▸ **Extracted text**:
They were physically relocated to the US so that the US can access the data, as people like Edward Snowden and Mark Klein have shown us. I’m sure the US knows precisely what data is and isn’t being sent to China.
I would say make laws about data collection, usage, etc. instead of banning TikTok.
Heck, fix more important problems like income disparity, hunger, homelessness, healthcare, our wasteful spending, so many things more important and yet we're wasting time on TikTok.
I don't think people think this is a good use of time.
Seriously, it's government overreach and ignoring freedom of speech, etc.
We can agree that there is at least a slight difference in having your own (or a friendly nation’s) Government tracking you, versus allowing a competing nation to have direct access to over half of the adult US population (as per their recent push-notification stunt), as well as a robust collection of their interests and preferences.
There is a reason China has banned most US-based software in the mainland (Meta, Google, etc.); in favour of self-developed alternatives. This is just treatment in kind; it’s not an outright ban, rather a forced sale to prevent more of that user data falling into dubious hands.
I'm not really ok with that type of anti other country behavior in (edit to add the word: almost) any case. Heck, I want cheap Chinese EV options in the US too.
Make government (and other) tracking opt-out-able by law. That is the law we need. Not this bs version.
This current bill literally sounds like it's written by American companies to squash a foreign competition. You know Facebook, YouTube, etc. are biting at the teeth for more users (and ad revenue) of short form content; especially if TikTok users scattered to other platforms.
Once again: give users the freedom to chose what they want. This is a government overreach.
Yes, there is a difference. Having your own government spy on you is way worse because it has the monopoly on violence over you. No one protects you from that. But your government will (try to) protect you from foreign influences.
There is a reason for the outrage when PRISM came out of the closet.

▸ **Data lines**:

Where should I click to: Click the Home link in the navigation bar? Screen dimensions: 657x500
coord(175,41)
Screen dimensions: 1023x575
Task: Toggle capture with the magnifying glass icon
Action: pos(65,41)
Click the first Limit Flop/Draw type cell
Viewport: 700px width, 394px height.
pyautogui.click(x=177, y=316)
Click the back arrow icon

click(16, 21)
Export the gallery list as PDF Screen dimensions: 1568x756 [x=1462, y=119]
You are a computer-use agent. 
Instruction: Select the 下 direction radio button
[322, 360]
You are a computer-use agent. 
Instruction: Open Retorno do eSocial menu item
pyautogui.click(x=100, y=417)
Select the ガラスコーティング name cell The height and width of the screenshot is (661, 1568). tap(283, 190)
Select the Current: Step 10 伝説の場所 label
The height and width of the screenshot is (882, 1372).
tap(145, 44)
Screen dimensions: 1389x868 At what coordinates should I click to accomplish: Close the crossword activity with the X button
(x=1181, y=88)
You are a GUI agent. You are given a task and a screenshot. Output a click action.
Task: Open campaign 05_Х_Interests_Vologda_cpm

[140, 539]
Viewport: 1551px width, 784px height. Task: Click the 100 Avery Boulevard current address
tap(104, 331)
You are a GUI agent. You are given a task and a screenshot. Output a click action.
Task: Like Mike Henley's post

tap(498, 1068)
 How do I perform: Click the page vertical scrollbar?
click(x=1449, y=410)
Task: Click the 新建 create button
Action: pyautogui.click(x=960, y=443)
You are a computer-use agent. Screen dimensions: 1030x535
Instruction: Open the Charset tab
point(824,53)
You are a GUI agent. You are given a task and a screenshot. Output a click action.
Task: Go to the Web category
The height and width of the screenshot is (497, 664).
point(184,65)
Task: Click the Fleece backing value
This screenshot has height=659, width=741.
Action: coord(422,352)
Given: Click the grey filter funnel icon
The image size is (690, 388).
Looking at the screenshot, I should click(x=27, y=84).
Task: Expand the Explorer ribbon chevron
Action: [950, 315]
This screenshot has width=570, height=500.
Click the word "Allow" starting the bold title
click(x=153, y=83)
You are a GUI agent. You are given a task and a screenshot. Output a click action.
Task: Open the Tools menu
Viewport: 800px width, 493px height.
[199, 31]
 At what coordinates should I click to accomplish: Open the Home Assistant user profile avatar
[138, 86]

▸ **Exercises**:
1) Rewrite the part of the TikTok ban comments that starts at "I would say" and stops after "use of time.", swapping "hunger" for "poverty".
2) Write the next part of the comment thread on the TikTok ban, starting after its final sentence.

▸ **Response list**:
1)
I would say make laws about data collection, usage, etc. instead of banning TikTok.
Heck, fix more important problems like income disparity, poverty, homelessness, healthcare, our wasteful spending, so many things more important and yet we're wasting time on TikTok.
I don't think people think this is a good use of time.

2)
How come every thread I see about this topic, there is nobody who is concerned about letting the federal government dictate which apps you can and cannot use to communicate with other people? This is some 1984 shit.
Apps are a Service and services have been and are regulated for decades now and the system have been always arbitrary as fuck.
In the case of TikTok, the west, as a military alliance, should be concerned due to the nature of current valid Chinese laws and the implications of it.
And e.g. facebook has proven that they don't like to stick to rules about how to handle data. In case of TikTok, this could easily have bigger implications for e.g. the American military.
At first I thought you were being serious, but I think this is a joke? That Americans don't care how many companies spy on them as long as it's not the government?
Which, is laughable because of course the government has contacts at everyone one of these companies and they'd gladly hand over your data then go to court to protect it
All of the US corporate social media platforms are part of the US military-industrial-intellegence complex. Look at their boards of directors and executives. Look at the Twitter Files. Look Hamilton 68.
You're also misunderstanding. I won't deny that US companies seek profit wherever they can, even from unethical sources. I also don't doubt their involvement with law enforcement and intelligence agencies. But a company seeking profit through a partnership with the United States federal government is not the same as the totalitarian Chinese government requiring oversight of Chinese companies.
It might not seem like a big difference to you, but it's an important one to me.
This meme is a bit dishonest because its about Chinese government harvesting this data not about companies harvesting it. Both are bad but ones substantially worse.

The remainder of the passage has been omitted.